The impact of hepatic and renal function on panitumumab exposures in patients with metastatic RAS wild-type colorectal cancer

Michael Z Liao, Hans Prenen, Sandeep Dutta, Vijay V Upreti, Michael Z Liao, Hans Prenen, Sandeep Dutta, Vijay V Upreti

Abstract

Purpose: Panitumumab is a human monoclonal antibody targeting the epidermal growth factor receptor for the treatment of wild-type RAS metastatic colorectal cancer (mCRC). Currently, no dedicated clinical studies have evaluated the effect of organ impairment on the pharmacokinetics of panitumumab. Here, we present data from late phase studies of panitumumab in patients with mCRC and analyses of the effect of hepatic or renal impairment on the exposure of panitumumab.

Methods: From three multicenter, open-label, phase 2 and phase 3 studies, 349 and 351 patients were included in hepatic and renal function subgroup analyses, respectively. Patients who received IV panitumumab and serum exposures were compared to patients with varying degrees of hepatic and renal organ dysfunction.

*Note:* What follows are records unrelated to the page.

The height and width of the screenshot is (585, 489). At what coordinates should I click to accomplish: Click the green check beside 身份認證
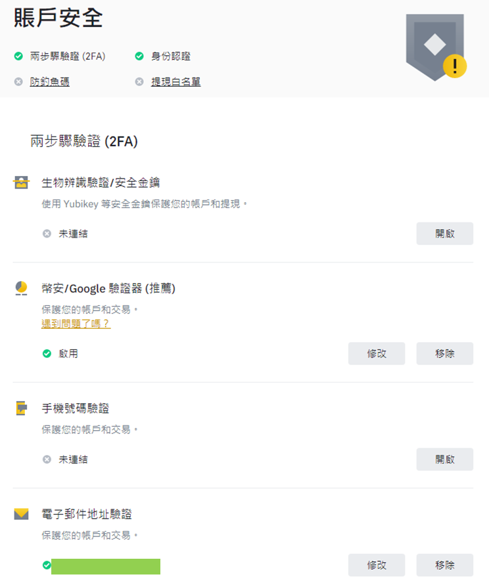[139, 56]
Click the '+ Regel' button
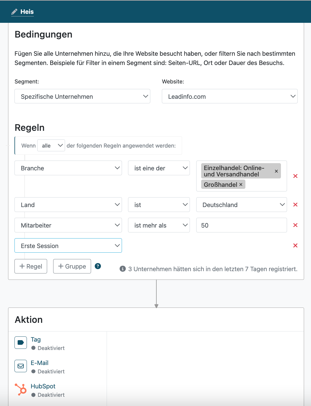311x406 pixels. click(31, 266)
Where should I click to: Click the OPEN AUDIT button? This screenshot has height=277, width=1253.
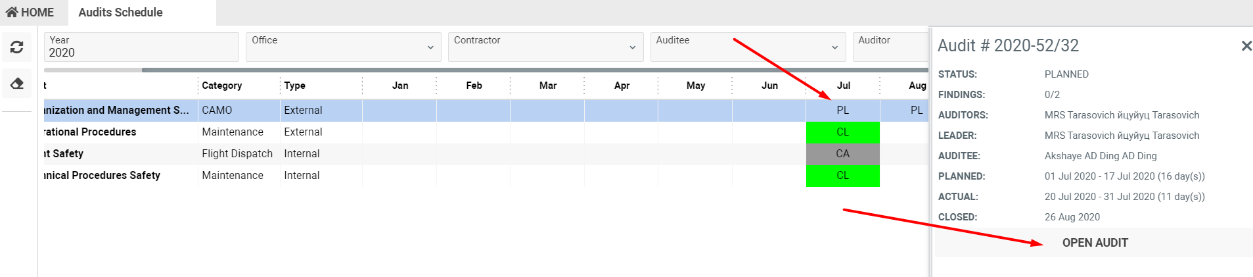[x=1095, y=243]
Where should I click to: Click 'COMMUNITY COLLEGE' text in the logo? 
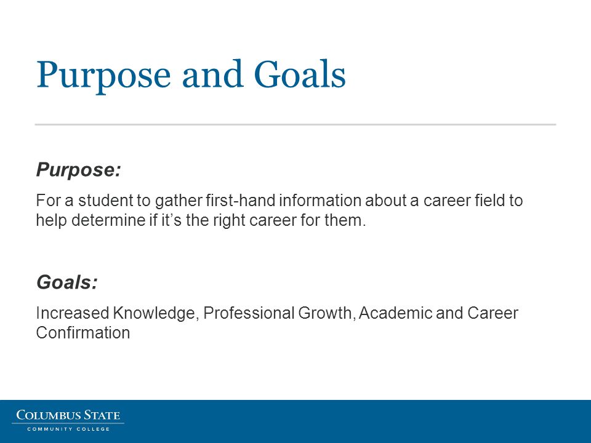[x=68, y=429]
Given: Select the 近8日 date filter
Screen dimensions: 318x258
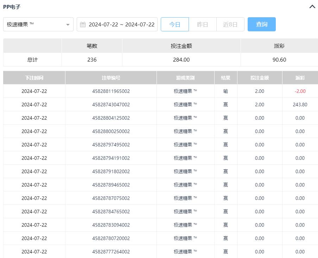Looking at the screenshot, I should [230, 24].
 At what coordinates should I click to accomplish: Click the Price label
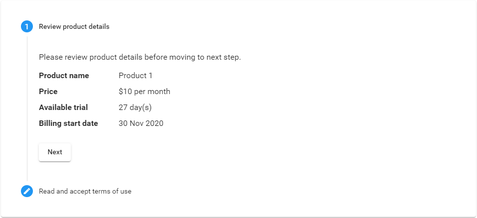pyautogui.click(x=48, y=92)
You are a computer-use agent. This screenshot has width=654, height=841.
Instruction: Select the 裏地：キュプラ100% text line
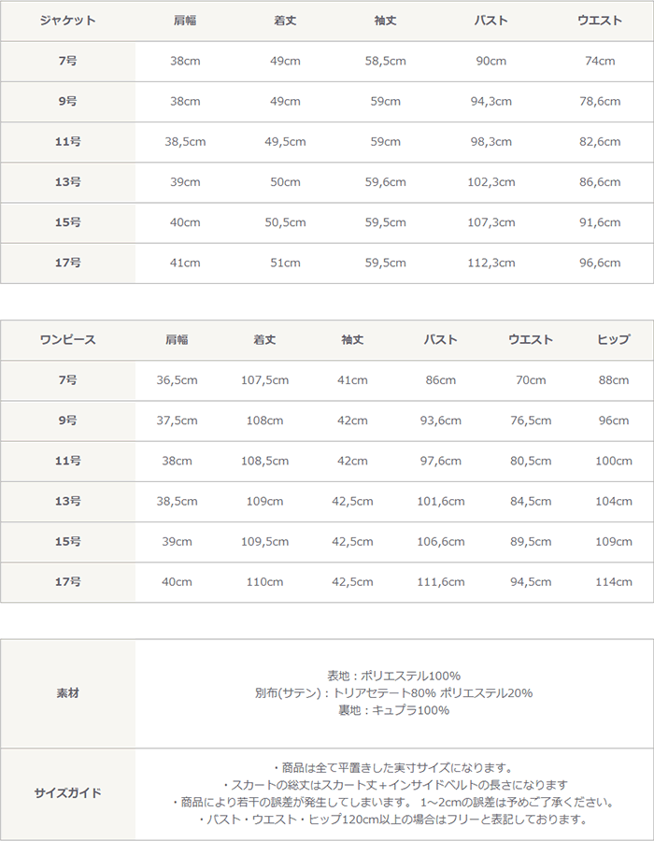393,710
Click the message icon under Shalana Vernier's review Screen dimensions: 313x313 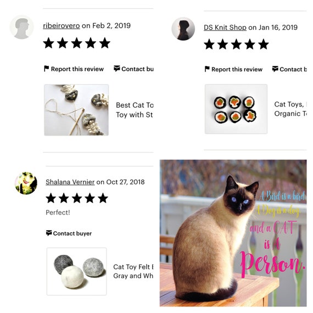(x=49, y=233)
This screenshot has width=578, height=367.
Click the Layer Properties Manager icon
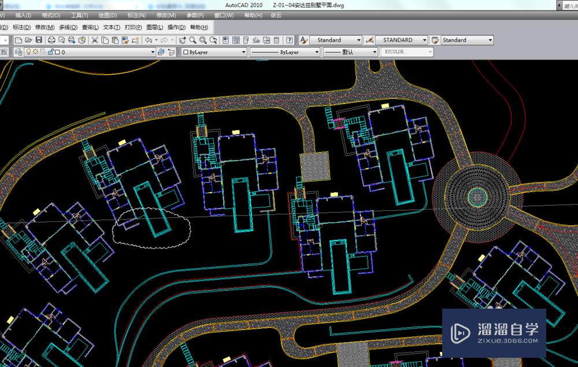click(18, 52)

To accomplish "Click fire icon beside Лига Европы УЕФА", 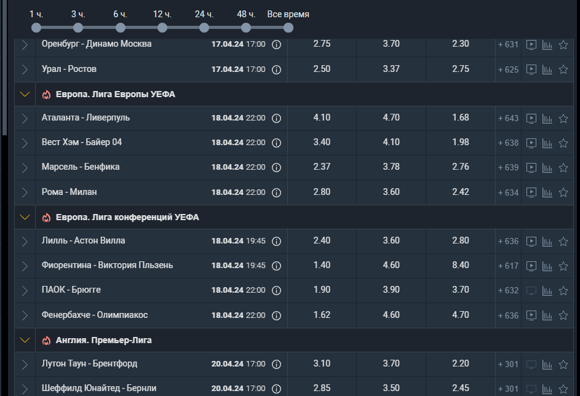I will pyautogui.click(x=46, y=95).
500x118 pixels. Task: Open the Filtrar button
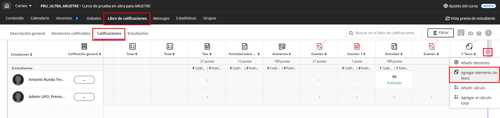(x=440, y=33)
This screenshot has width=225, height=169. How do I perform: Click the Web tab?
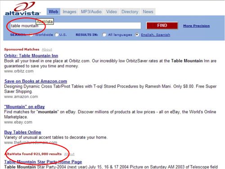click(54, 12)
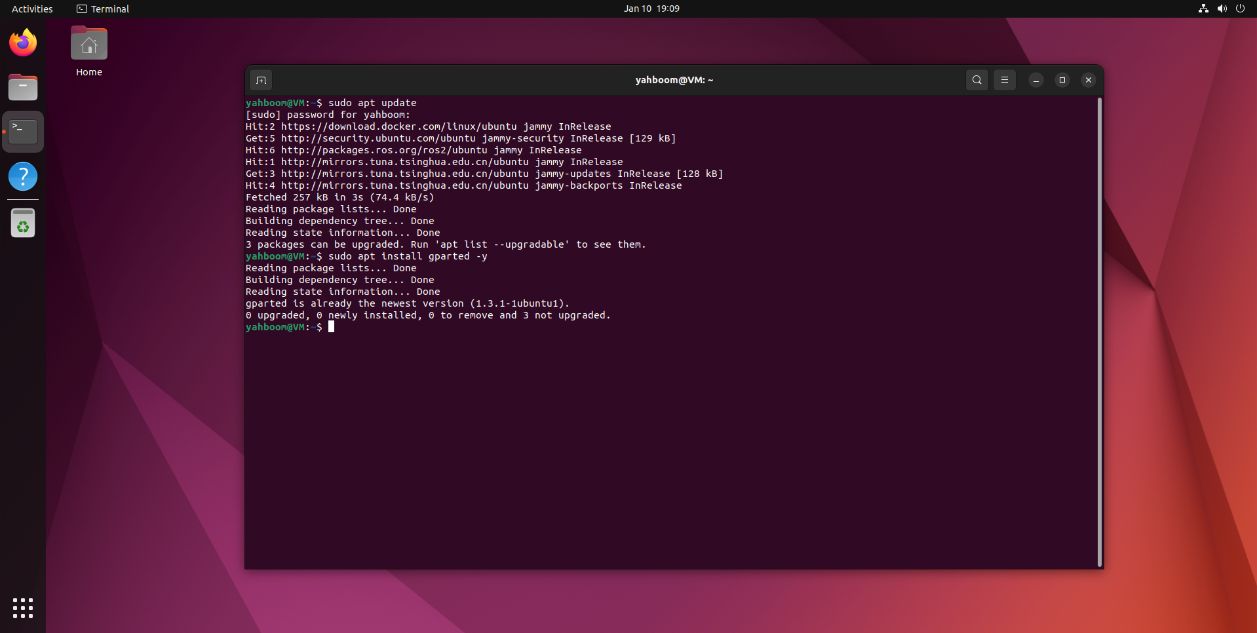Open Help from the dock
1257x633 pixels.
coord(23,176)
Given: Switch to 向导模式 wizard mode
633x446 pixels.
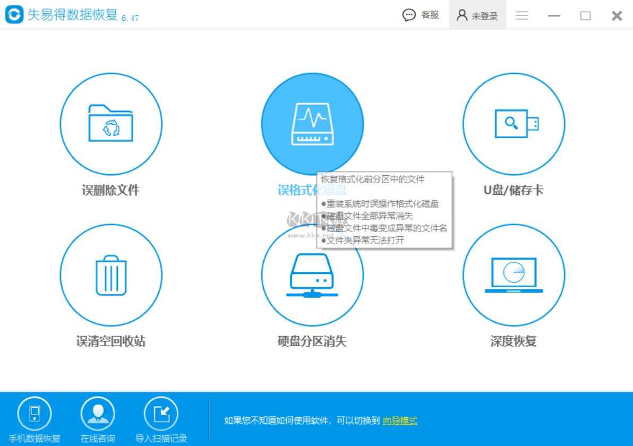Looking at the screenshot, I should pos(399,421).
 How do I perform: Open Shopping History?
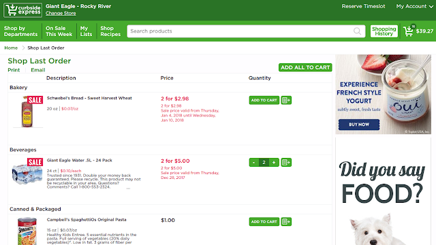tap(384, 31)
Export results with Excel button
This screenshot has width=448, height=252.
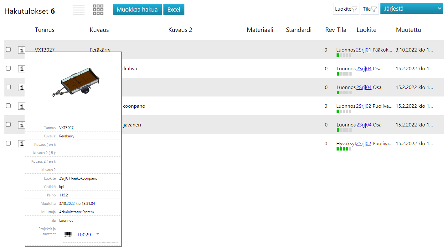pos(174,9)
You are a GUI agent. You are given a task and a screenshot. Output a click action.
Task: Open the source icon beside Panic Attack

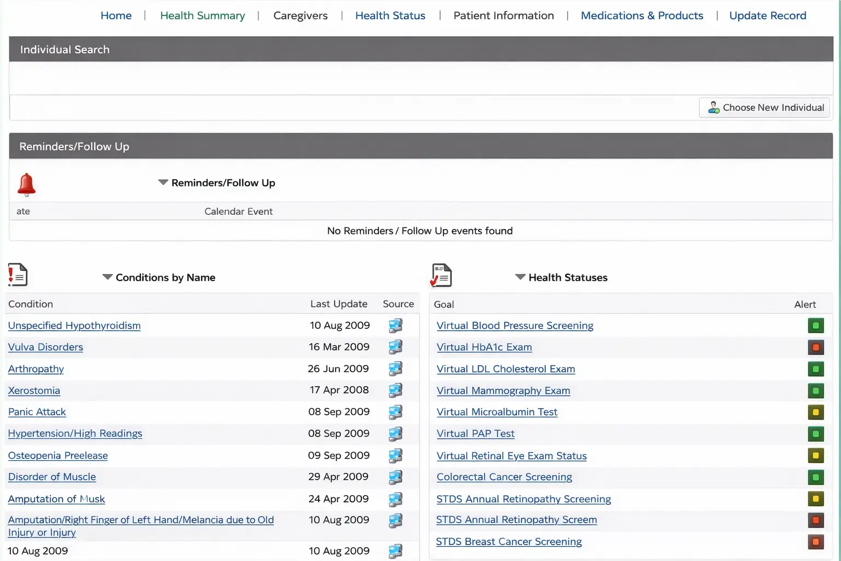point(396,411)
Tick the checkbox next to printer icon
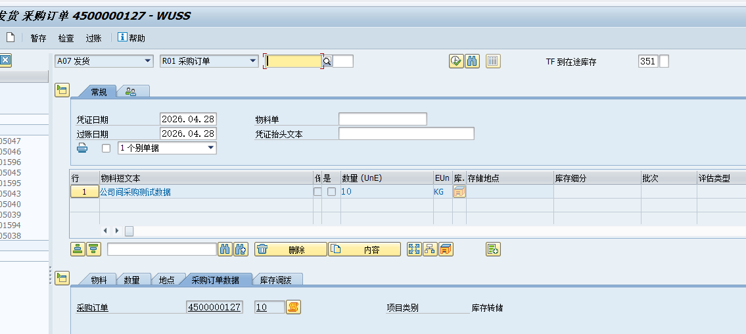Screen dimensions: 746x334 coord(106,149)
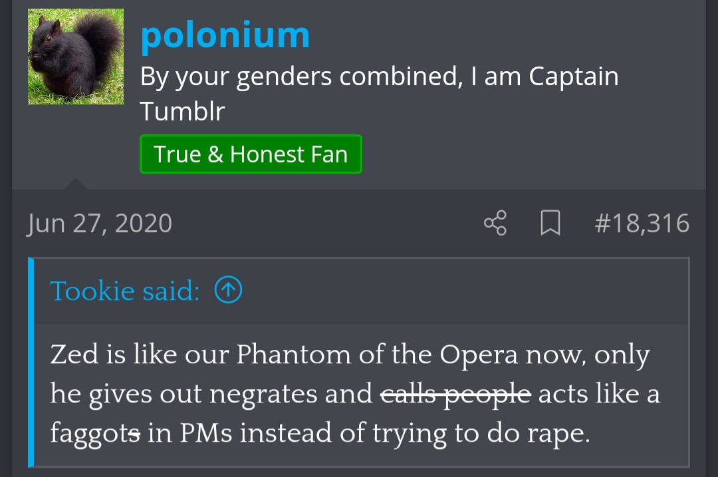Open polonium's user profile
Viewport: 718px width, 477px height.
point(225,35)
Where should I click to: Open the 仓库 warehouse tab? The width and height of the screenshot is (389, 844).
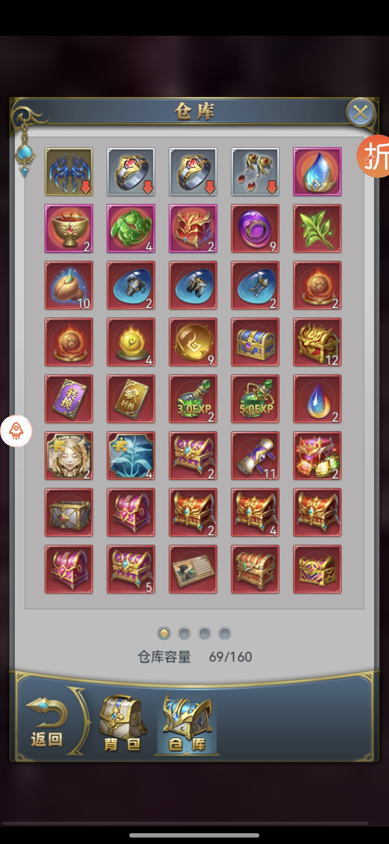pyautogui.click(x=187, y=724)
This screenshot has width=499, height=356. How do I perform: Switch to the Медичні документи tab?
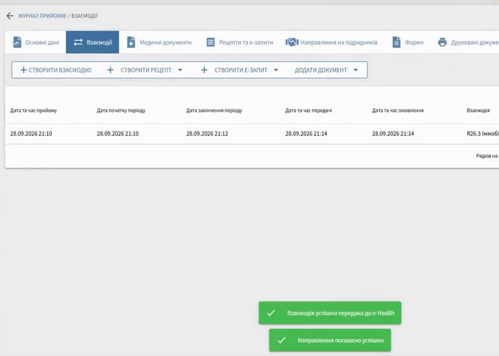(159, 42)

Results: The Cmax and Ctrough values for patients with mild (n = 119) and moderate (n = 4) hepatic impairment were within the range of serum concentrations of panitumumab for the normal hepatic function subgroup. The distributions of serum concentration of panitumumab in patients with mild (n = 85) or moderate (n = 19) renal impairment were similar to the serum concentrations of panitumumab in the normal renal function subgroup. Population pharmacokinetic modeling and covariate analysis results were also consistent with lack of any significant effect of renal or hepatic impairment on the pharmacokinetics of panitumumab. Additionally, real-world evidence from case studies of patients with mCRC and severe hepatic or renal impairment, which is a rare patient population to study, indicated lack of clinically relevant differences in exposure of panitumumab compared with patients with mCRC and normal hepatic or renal function.

Conclusions: Mild-to-moderate hepatic or renal dysfunction had no clinically meaningful impact on the pharmacokinetics of panitumumab in patients with mCRC. No dose adjustments for panitumumab are warranted in patients with mCRC with mild-to-moderate hepatic or renal dysfunction.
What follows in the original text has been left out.